» **Exercise**: Among the entries below, please repeat exactly and only the lines from the line containing "Task: Click green" to the line containing "Image resolution: width=1568", both lines included.

» **The input**:
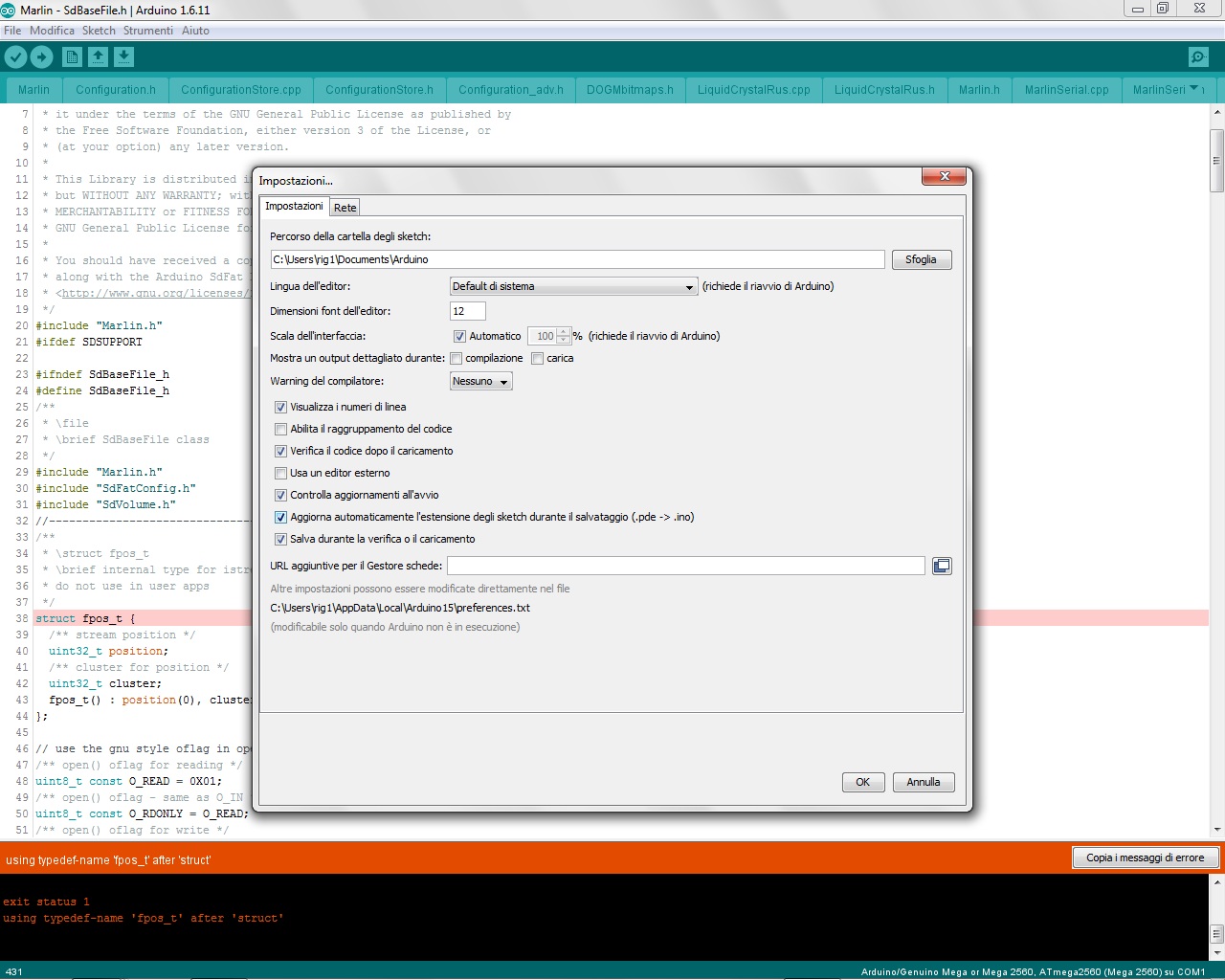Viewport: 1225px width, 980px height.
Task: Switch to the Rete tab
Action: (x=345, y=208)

---

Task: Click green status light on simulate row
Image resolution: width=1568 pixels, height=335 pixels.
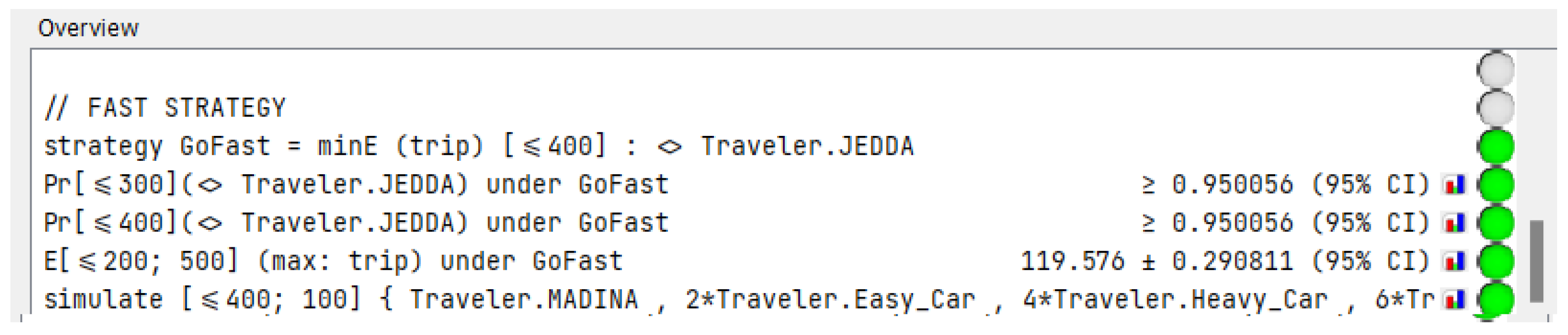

» **Response**:
Task: Click green status light on simulate row
Image resolution: width=1568 pixels, height=335 pixels.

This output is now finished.